In classical linear network flow (LNF) problems, a network consists of multiple source and sink nodes, where each node is a sink node or a source node, but not both. Usually, there is only one kind of commodity flow and the goal is to find flow schedules and routes such that all sink nodes' flow demands are satisfied and the total flow transmission cost is minimized. We develop a capacity expansion multicommodity network flow (CEMNF) problem, in which the total existing commodity supply is less than the total commodity demand. There are more than one kind of commodities and each node is a commodity flow generator, as well as a consumer. It is allowed to do expansions for commodity flow generation capacities at each node and also to do expansions for commodity flow transmission capacities of each arc so that more flows can be transmitted among nodes. The goal of CEMNF problem is to find the flow routes and capacity expansion plans such that all flow demands are satisfied and the total cost of flow routing and planning is minimized.

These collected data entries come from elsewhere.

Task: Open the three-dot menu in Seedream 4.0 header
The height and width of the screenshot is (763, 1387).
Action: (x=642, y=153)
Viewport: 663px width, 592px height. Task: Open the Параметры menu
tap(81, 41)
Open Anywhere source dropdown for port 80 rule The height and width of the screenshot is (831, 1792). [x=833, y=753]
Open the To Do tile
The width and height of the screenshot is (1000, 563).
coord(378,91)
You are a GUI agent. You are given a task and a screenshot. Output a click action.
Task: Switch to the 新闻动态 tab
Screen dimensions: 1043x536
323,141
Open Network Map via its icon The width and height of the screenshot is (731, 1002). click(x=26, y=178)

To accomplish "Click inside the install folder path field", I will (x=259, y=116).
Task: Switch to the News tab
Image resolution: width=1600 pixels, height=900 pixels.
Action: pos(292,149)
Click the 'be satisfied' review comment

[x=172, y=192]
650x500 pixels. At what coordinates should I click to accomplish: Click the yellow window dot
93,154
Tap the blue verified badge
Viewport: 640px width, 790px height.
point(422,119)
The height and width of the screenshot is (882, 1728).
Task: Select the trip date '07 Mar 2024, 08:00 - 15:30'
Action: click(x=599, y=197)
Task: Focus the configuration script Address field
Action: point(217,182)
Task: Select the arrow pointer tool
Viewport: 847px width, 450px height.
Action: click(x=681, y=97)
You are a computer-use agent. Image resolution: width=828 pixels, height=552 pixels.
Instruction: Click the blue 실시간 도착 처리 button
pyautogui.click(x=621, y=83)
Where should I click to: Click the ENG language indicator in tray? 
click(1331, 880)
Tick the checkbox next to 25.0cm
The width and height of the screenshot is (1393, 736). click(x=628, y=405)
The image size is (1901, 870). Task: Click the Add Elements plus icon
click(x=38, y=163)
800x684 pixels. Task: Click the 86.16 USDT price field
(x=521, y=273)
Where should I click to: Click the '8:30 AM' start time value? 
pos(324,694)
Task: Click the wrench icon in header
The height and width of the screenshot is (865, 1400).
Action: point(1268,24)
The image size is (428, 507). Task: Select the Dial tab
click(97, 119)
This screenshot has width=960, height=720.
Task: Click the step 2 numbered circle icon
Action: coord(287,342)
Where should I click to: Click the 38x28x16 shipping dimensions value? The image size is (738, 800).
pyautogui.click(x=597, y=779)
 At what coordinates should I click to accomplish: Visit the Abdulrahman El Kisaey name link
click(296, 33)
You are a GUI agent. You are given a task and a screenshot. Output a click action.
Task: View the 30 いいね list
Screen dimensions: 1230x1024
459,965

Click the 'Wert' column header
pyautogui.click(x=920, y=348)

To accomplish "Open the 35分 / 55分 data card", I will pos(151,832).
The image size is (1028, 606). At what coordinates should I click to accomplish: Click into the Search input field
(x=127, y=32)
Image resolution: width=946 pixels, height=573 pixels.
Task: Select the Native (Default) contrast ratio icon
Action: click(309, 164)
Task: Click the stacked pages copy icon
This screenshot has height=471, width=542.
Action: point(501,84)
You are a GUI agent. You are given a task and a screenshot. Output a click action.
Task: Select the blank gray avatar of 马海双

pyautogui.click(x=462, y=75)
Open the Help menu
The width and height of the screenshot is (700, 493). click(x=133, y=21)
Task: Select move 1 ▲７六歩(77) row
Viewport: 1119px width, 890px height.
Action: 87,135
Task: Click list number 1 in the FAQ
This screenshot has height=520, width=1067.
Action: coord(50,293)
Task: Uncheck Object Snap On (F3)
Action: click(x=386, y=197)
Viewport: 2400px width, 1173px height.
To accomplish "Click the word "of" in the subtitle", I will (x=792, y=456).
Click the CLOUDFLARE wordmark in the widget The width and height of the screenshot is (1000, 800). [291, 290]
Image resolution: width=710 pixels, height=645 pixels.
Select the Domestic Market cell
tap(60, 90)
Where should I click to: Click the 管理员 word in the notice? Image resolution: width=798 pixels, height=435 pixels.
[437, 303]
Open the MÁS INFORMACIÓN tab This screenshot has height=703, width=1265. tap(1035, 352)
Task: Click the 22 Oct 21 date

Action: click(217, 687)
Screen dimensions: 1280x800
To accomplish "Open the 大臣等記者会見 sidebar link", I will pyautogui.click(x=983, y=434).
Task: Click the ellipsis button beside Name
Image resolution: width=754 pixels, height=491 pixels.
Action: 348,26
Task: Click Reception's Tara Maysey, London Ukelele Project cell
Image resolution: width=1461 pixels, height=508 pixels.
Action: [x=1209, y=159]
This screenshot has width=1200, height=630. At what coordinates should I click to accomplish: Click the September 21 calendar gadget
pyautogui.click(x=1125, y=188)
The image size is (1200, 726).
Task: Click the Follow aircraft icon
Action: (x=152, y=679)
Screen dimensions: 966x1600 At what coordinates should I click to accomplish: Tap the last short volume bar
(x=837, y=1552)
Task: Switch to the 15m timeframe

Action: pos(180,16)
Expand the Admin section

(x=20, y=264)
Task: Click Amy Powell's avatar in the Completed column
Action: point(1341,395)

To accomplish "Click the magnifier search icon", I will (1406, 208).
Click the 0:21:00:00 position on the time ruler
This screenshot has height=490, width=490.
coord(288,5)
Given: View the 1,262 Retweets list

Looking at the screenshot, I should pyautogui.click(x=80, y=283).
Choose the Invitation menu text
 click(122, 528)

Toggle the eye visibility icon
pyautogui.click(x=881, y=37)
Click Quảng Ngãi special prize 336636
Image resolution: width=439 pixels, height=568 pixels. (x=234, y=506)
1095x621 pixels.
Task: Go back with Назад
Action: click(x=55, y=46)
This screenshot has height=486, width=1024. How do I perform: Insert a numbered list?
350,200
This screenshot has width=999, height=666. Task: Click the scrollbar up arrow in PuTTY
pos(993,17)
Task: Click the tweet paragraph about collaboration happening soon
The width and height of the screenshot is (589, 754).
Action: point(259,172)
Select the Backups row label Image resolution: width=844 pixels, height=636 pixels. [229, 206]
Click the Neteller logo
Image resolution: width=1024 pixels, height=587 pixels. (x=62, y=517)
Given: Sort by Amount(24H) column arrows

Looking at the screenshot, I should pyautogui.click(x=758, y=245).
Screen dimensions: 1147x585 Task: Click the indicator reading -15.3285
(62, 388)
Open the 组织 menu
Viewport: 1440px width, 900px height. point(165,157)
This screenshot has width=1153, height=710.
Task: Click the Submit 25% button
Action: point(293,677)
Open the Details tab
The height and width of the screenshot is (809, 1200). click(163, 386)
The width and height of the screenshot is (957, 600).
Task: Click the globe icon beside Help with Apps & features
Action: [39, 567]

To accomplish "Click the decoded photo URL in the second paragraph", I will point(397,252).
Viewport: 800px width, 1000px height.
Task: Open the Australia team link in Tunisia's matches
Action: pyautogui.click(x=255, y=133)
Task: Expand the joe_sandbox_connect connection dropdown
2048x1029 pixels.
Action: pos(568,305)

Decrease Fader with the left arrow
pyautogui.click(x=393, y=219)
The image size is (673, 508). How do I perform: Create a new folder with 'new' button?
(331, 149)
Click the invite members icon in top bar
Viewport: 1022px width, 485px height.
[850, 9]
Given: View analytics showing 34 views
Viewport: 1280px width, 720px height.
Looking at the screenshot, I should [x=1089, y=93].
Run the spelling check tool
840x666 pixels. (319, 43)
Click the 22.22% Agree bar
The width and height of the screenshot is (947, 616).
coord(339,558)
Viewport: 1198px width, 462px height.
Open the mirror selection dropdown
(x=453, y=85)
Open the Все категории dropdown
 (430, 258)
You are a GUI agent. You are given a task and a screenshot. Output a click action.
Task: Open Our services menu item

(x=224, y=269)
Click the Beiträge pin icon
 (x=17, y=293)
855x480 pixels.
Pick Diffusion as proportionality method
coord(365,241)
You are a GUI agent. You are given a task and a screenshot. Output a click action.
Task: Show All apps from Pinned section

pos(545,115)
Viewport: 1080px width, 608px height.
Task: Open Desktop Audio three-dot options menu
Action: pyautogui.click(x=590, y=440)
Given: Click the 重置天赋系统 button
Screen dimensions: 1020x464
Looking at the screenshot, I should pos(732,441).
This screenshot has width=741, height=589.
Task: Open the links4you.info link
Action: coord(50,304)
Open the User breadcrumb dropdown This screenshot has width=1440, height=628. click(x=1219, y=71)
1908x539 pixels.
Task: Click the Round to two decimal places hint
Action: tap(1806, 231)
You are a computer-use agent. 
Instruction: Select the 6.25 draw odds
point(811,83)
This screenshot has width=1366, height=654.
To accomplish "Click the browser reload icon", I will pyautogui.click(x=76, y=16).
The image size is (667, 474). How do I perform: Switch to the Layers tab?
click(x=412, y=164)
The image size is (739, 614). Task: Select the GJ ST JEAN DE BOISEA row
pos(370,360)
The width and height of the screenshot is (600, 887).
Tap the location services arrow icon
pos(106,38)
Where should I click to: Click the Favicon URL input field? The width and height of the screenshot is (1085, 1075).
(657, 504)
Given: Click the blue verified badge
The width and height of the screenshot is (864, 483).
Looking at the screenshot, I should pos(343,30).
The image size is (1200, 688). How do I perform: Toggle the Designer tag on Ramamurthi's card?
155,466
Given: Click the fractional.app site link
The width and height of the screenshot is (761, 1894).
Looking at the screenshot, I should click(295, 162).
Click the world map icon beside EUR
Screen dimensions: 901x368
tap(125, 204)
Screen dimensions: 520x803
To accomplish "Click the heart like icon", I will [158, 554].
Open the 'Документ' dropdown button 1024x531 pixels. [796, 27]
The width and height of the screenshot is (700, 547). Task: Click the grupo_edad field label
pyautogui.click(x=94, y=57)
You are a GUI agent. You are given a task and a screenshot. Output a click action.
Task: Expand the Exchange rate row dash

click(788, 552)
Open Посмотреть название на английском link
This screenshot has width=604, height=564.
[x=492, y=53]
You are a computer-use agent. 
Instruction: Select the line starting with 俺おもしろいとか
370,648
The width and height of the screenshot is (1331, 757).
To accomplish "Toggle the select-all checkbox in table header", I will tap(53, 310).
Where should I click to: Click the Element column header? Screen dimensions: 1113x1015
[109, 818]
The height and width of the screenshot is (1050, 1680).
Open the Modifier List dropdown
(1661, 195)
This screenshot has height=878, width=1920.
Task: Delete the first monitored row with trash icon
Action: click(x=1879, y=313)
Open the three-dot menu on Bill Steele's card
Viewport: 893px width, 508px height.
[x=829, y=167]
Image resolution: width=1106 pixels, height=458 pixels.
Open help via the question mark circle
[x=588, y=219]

High-performance distributed computing algorithms designed to solve classical linear network flow (LNF) problems have been proposed. Solving the general CEMNF problems by high-performance distributed computing algorithmsis an open research question. The LNF problems can be formulated as linear programming models and parallel algorithms have been proposed to solve them efficiently on distributed computing platforms. But, the constraints of the CEMNF problems do not allow them to solve using the same methodology for LNF problems. In this dissertation, we develop a transformation method to transform CEMNF problems into LNF problems in polynomial time and space complexity to solve them efficiently on distributed computing platforms. The results show that we can solve CEMNF problems with high performance by transforming CEMNF problems into LNF problems. Both of CEMNF and LNF problems can be formulated as linear programming models. We apply the transformation algorithm and the &epsilon-relaxation algorithm to policy-driven (RPS) energy infrastructure planning problems and present the results. We study the uncertainty of CEMNF model parameter estimates and perform statistics analysis of the uncertainty impacts on the CEMNFmodels' optimal solutions.
Ding, Jinxu, "Policy driven capacity expansion planning of energy infrastructure: modeling and solutions using high performance computing" (2012). Graduate Theses and Dissertations. 12954.